The report also warns that the agreement could open the floodgates to multi-million Euro lawsuits from corporations who could challenge a country’s laws if they affect their bottom line. 
According to Pia Eberhardt, trade campaigner with Corporate Europe Observatory and author of A Transatlantic Corporate Bill of Rights :
“The proposed investor rights show what the transatlantic trade deal is really about: It’s a power grab by corporations to rein in democracy and handcuff governments that seek to regulate in the public interest. It’s only a matter of time before European citizens start paying the price in higher taxes and diminished social protection.
“Where is the democracy surrounding this proposed TAFTA? Where is ordinary people’s protection from the ‘free’ market corporate-financial cabals that ultimately drive global economic policy and geo-political strategies? TAFTA is little more than a corporate power grab that pretends to promote growth, freedom, harmony and job creation.”
And French political activist Michel Collon adds:
“Under the treaty it would be illegal to tax financial trans-actions, prevent banks from speculating with depositors’ money, limit the size of companies, regulate imports and exports of oil and natural gas in order the protect the environment. Government power over education, health and public services would be curtailed, Big Pharma would be able to block generic drugs, internet providers could legally spy on us, trash content and even deprive us of access.”
As part of a worldwide plan, these agreements are not only detrimental to American workers. Unfortunately, even independent news sources cannot bring themselves to tell them that their foreign counterparts are in the same leaky boat as they are, therefore depriving them of jobs will not be a solution. As environmental threats pile onto economic uncertainty, it is more important than ever for Americans to widen their access to news: France 24 gives daily, detailed coverage of events in Europe, Africa and the Far East, while RT devotes considerable air-time to under-reported American news, international finance, the BRICS countries, and Latin America. Together they reveal the rich tapestry of a world that Americans only hear about when their leaders decide they ‘require’ intervention, but whose reality informs what happens to them.  

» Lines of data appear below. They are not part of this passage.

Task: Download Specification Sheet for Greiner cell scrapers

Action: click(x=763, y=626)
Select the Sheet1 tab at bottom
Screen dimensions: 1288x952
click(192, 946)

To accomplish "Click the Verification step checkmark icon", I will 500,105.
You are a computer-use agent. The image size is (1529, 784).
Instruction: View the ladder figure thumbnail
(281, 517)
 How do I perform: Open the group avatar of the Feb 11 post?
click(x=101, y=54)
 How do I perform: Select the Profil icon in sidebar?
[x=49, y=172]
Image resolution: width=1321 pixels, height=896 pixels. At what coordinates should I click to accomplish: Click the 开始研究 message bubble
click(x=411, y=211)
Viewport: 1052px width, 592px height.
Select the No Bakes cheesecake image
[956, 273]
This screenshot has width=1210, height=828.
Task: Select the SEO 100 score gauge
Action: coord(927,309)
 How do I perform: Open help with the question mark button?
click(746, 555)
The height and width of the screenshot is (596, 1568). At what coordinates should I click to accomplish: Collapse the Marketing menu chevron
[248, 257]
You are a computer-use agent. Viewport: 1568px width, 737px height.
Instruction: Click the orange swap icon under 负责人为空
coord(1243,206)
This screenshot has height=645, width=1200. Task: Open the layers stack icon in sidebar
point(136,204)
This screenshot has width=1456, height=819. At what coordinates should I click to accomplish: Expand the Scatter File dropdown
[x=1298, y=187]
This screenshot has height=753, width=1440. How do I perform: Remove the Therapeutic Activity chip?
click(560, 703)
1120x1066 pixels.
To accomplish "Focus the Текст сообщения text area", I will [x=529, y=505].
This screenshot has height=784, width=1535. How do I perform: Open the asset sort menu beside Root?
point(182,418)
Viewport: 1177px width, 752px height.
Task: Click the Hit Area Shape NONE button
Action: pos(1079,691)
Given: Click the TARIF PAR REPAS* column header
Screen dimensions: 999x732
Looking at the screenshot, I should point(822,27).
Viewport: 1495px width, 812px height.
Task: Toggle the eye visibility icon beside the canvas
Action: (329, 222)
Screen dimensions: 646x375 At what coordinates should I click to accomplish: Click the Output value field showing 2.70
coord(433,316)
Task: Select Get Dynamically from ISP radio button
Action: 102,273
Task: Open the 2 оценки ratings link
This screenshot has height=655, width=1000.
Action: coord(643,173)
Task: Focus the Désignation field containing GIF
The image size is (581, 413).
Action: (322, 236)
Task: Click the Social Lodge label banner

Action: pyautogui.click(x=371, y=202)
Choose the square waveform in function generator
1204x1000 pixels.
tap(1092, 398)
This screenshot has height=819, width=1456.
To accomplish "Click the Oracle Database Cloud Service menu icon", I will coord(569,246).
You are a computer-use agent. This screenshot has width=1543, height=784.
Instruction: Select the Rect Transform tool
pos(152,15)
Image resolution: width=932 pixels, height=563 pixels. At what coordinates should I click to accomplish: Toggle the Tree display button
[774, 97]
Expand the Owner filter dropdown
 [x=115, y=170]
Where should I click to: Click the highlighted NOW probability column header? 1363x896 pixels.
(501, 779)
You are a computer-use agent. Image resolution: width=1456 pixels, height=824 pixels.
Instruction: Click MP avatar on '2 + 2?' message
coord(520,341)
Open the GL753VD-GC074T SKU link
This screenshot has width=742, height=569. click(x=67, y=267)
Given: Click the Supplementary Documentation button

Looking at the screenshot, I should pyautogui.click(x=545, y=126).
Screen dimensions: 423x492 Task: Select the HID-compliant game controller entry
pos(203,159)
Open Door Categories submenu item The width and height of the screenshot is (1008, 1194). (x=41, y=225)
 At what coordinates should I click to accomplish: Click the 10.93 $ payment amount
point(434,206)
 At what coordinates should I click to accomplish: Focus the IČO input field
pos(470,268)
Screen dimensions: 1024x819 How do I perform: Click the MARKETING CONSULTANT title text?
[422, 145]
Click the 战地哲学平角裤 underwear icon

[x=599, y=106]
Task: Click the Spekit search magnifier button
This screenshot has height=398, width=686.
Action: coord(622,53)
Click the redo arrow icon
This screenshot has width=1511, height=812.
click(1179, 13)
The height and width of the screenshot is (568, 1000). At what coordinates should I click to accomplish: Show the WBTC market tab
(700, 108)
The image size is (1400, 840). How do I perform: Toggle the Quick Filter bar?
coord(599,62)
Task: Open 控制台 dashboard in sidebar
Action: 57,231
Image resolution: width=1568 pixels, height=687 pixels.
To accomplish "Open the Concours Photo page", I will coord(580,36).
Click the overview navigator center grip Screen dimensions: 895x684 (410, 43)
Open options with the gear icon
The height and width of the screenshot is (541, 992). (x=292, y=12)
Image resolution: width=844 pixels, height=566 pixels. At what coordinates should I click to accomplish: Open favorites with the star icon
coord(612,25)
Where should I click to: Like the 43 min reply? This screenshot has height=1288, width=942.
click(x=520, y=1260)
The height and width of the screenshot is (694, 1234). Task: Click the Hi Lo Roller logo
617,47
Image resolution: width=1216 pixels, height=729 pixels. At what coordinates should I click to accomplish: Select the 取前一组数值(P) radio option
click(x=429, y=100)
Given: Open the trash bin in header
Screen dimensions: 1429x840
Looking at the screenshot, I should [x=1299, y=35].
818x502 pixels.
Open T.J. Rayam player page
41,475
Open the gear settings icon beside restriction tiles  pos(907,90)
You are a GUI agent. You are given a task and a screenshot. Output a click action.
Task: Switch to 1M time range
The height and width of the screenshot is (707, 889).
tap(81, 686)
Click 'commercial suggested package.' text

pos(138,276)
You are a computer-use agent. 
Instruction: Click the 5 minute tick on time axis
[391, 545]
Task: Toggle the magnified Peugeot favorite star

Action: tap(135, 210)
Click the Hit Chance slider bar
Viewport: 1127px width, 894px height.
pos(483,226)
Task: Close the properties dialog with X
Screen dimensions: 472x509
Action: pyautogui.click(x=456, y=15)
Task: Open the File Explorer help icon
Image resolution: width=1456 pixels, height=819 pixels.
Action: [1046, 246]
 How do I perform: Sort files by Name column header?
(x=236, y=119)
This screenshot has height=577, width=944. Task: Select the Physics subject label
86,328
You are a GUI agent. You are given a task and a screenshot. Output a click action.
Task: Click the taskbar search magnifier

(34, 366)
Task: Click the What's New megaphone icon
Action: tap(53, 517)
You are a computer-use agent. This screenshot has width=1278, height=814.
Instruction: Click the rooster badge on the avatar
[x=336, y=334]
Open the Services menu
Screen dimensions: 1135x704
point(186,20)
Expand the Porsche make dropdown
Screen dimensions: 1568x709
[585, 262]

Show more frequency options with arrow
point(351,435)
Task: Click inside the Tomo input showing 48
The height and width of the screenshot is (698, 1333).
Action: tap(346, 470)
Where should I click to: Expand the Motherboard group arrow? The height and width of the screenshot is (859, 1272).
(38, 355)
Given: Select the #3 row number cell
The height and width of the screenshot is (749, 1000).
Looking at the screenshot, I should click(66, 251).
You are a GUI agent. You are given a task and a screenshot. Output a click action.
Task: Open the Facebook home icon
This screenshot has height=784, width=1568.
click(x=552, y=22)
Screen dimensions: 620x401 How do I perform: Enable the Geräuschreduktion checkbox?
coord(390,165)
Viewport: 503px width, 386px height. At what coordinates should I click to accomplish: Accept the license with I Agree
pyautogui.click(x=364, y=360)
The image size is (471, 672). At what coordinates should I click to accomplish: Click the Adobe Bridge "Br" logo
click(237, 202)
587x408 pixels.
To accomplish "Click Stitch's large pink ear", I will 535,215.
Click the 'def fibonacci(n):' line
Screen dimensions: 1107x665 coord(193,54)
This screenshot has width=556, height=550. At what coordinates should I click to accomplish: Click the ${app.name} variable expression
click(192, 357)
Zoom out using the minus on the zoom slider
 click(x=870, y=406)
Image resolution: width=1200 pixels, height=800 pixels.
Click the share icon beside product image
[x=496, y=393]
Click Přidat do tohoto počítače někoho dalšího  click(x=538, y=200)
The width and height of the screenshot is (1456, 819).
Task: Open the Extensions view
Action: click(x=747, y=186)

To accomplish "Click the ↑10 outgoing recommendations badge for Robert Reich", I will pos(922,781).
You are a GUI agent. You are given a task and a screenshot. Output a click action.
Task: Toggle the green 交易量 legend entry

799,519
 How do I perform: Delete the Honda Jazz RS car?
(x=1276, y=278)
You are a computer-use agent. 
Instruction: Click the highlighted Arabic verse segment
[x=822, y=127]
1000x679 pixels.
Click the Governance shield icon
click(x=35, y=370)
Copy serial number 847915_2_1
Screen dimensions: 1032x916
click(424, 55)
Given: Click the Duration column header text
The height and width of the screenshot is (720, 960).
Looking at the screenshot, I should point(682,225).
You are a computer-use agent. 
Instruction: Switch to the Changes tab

In 2000, the Andean peasants of Bolivia successfully defeated attempts by international water companies to tax their life-giving resource, ultimately bringing Evo Morales to the presidency. The question now is whether together, the citizens of the world, coming from widely different cultures and political traditions, will be able to defeat the ultimate threat to freedom and solidarity: the total privatization of their lives for profit.  The first step is to resist the temptation to focus on individual aberrations. This drains energy from the one big fight that determines all the rest: that against the international military/industrial/financial complex.  
Americans need to realize that on-line petitions are mere irritants to the system - the externalities of doing business. Recent revolts in places as different as Turkey and Brazil against the consumer society indicate a much greater level of awareness of what is at stake than exists currently in the United States. Americans are still divided over a health care reform that is still far from universal coverage, while the rest of the world considers it an aberration for education and health to be privatized.  This dichotomy shows that the best investment American activists can make of their time and efforts is to join with their counterparts in Europe and Asia to scuttle TAFTA and TPP.  If implemented, these two treaties will form the legal and structural basis for even more aberrant power behavior in every area of human life, therefore priority should be given to defeating them, rather than opposing  the individual ways in which the power structure sells humanity down the river.